Glenn Theodore Seaborg (; April 19, 1912 – February 25, 1999) was an American chemist whose involvement in the synthesis, discovery and investigation of ten transuranium elements earned him a share of the 1951 Nobel Prize in Chemistry. His work in this area also led to his development of the actinide concept and the arrangement of the actinide series in the periodic table of the elements.

Seaborg spent most of his career as an educator and research scientist at the University of California, Berkeley, serving as a professor, and, between 1958 and 1961, as the university's second chancellor. He advised ten US presidents—from Harry S. Truman to Bill Clinton—on nuclear policy and was Chairman of the United States Atomic Energy Commission from 1961 to 1971, where he pushed for commercial nuclear energy and the peaceful applications of nuclear science. Throughout his career, Seaborg worked for arms control. He was a signatory to the Franck Report and contributed to the Limited Test Ban Treaty, the Nuclear Non-Proliferation Treaty and the Comprehensive Test Ban Treaty. He was a well-known advocate of science education and federal funding for pure research. Toward the end of the Eisenhower administration, he was the principal author of the Seaborg Report on academic science, and, as a member of President Ronald Reagan's National Commission on Excellence in Education, he was a key contributor to its 1983 report "A Nation at Risk".

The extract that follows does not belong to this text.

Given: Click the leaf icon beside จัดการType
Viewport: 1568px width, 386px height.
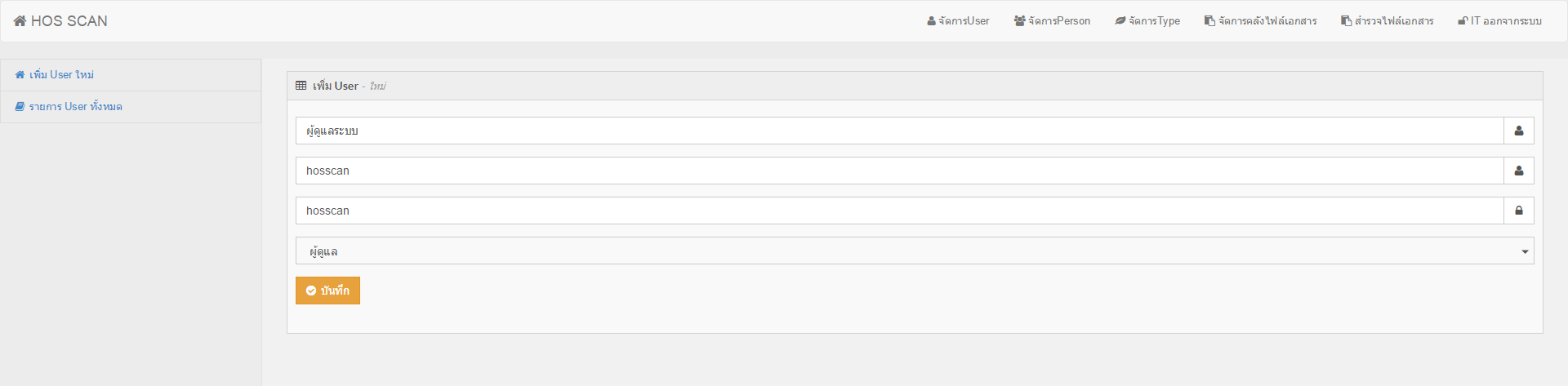Looking at the screenshot, I should (x=1120, y=21).
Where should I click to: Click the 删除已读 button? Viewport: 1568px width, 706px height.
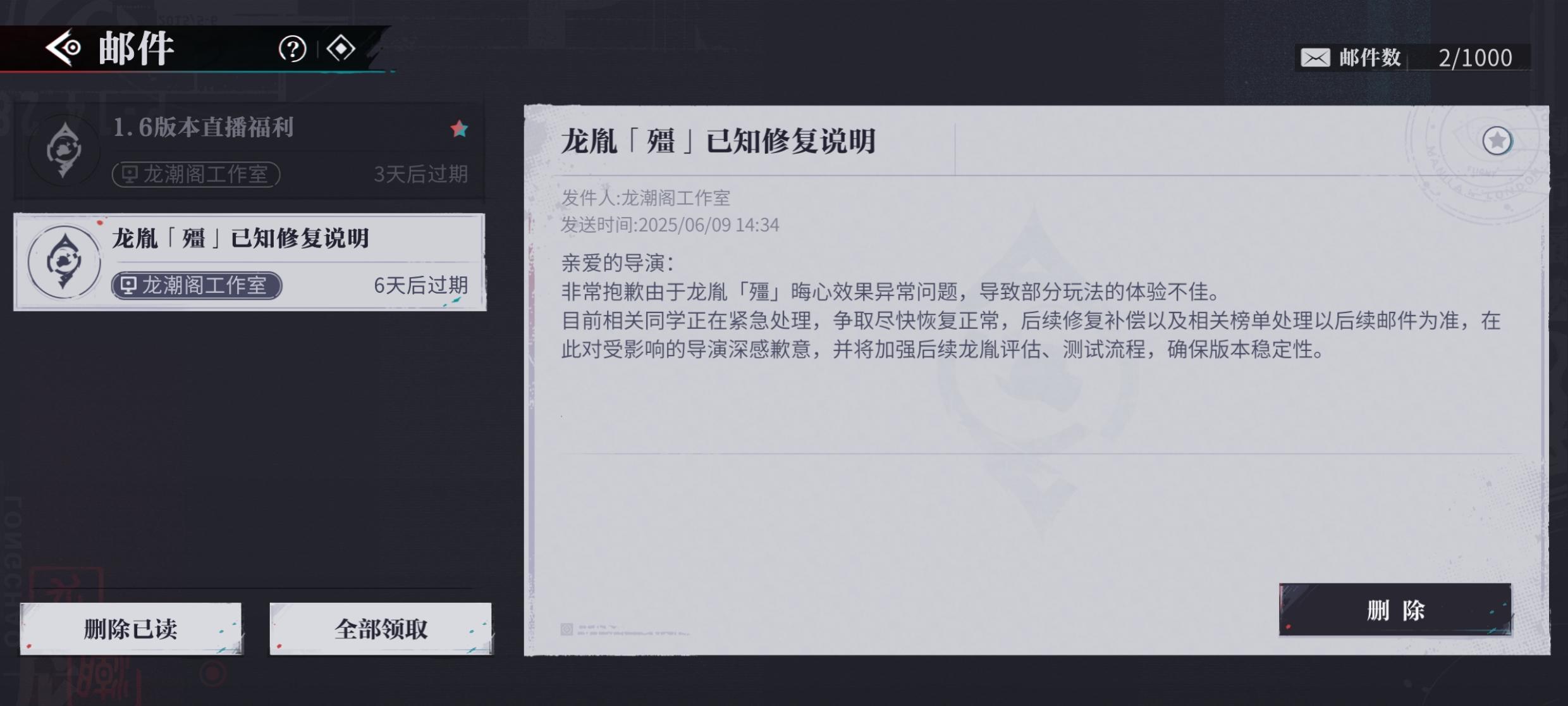pyautogui.click(x=131, y=629)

Seaborg was the principal or co-discoverer of ten elements: plutonium, americium, curium, berkelium, californium, einsteinium, fermium, mendelevium, nobelium and element 106, which, while he was still living, was named seaborgium in his honor. He said about this naming, "This is the greatest honor ever bestowed upon me--even better, I think, than winning the Nobel Prize. Future students of chemistry, in learning about the periodic table, may have reason to ask why the element was named for me, and thereby learn more about my work." He also discovered more than 100 isotopes of transuranium elements and is credited with important contributions to the chemistry of plutonium, originally as part of the Manhattan Project where he developed the extraction process used to isolate the plutonium fuel for the implosion-type atomic bomb. Early in his career, he was a pioneer in nuclear medicine and discovered isotopes of elements with important applications in the diagnosis and treatment of diseases, including iodine-131, which is used in the treatment of thyroid disease. In addition to his theoretical work in the development of the actinide concept, which placed the actinide series beneath the lanthanide series on the periodic table, he postulated the existence of super-heavy elements in the transactinide and superactinide series.

After sharing the 1951 Nobel Prize in Chemistry with Edwin McMillan, he received approximately 50 honorary doctorates and numerous other awards and honors. The list of things named after Seaborg ranges from the chemical element seaborgium to the asteroid 4856 Seaborg. He was a prolific author, penning numerous books and 500 journal articles, often in collaboration with others. He was once listed in the Guinness Book of World Records as the person with the longest entry in Who's Who in America.